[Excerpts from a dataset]
+++++

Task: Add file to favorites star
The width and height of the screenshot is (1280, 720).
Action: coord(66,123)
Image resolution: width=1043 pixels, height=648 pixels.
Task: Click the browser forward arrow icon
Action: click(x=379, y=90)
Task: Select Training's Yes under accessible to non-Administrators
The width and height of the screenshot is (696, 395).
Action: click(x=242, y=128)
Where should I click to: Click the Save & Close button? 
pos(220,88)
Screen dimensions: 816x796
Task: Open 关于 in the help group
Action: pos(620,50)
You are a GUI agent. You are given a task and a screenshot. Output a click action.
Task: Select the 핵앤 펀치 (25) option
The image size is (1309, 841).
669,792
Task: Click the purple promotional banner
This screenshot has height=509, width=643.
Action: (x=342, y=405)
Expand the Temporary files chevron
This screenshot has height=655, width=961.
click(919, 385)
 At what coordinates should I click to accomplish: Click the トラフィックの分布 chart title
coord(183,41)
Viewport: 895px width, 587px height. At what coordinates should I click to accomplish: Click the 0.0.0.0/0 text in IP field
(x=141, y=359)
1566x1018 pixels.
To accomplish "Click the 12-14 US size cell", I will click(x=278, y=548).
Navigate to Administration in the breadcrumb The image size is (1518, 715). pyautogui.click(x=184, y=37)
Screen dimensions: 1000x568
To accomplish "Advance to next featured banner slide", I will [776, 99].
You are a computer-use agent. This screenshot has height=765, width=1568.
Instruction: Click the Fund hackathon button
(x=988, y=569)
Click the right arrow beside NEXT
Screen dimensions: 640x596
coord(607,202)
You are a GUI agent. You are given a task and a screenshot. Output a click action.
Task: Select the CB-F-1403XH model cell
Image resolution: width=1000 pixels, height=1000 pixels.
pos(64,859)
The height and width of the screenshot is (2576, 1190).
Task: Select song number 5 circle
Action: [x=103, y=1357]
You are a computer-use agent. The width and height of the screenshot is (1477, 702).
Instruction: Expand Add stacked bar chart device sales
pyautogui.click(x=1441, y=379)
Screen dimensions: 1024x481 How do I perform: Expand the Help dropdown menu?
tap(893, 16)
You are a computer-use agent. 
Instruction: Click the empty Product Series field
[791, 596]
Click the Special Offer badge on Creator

+++++

Retype the records above exactly, so that no line differs from its source.

**TASK ANSWER:**
Task: Add file to favorites star
The width and height of the screenshot is (1280, 720).
Action: coord(66,123)
Image resolution: width=1043 pixels, height=648 pixels.
Task: Click the browser forward arrow icon
Action: click(x=379, y=90)
Task: Select Training's Yes under accessible to non-Administrators
The width and height of the screenshot is (696, 395).
Action: click(x=242, y=128)
Where should I click to: Click the Save & Close button? 
pos(220,88)
Screen dimensions: 816x796
Task: Open 关于 in the help group
Action: pos(620,50)
You are a GUI agent. You are given a task and a screenshot. Output a click action.
Task: Select the 핵앤 펀치 (25) option
The image size is (1309, 841).
669,792
Task: Click the purple promotional banner
This screenshot has height=509, width=643.
Action: (x=342, y=405)
Expand the Temporary files chevron
This screenshot has height=655, width=961.
click(919, 385)
 At what coordinates should I click to accomplish: Click the トラフィックの分布 chart title
coord(183,41)
Viewport: 895px width, 587px height. At what coordinates should I click to accomplish: Click the 0.0.0.0/0 text in IP field
(x=141, y=359)
1566x1018 pixels.
To accomplish "Click the 12-14 US size cell", I will click(x=278, y=548).
Navigate to Administration in the breadcrumb The image size is (1518, 715). pyautogui.click(x=184, y=37)
Screen dimensions: 1000x568
To accomplish "Advance to next featured banner slide", I will [776, 99].
You are a computer-use agent. This screenshot has height=765, width=1568.
Instruction: Click the Fund hackathon button
(x=988, y=569)
Click the right arrow beside NEXT
Screen dimensions: 640x596
coord(607,202)
You are a GUI agent. You are given a task and a screenshot. Output a click action.
Task: Select the CB-F-1403XH model cell
Image resolution: width=1000 pixels, height=1000 pixels.
pos(64,859)
The height and width of the screenshot is (2576, 1190).
Task: Select song number 5 circle
Action: [x=103, y=1357]
You are a computer-use agent. The width and height of the screenshot is (1477, 702).
Instruction: Expand Add stacked bar chart device sales
pyautogui.click(x=1441, y=379)
Screen dimensions: 1024x481 How do I perform: Expand the Help dropdown menu?
tap(893, 16)
You are a computer-use agent. 
Instruction: Click the empty Product Series field
[791, 596]
Click the Special Offer badge on Creator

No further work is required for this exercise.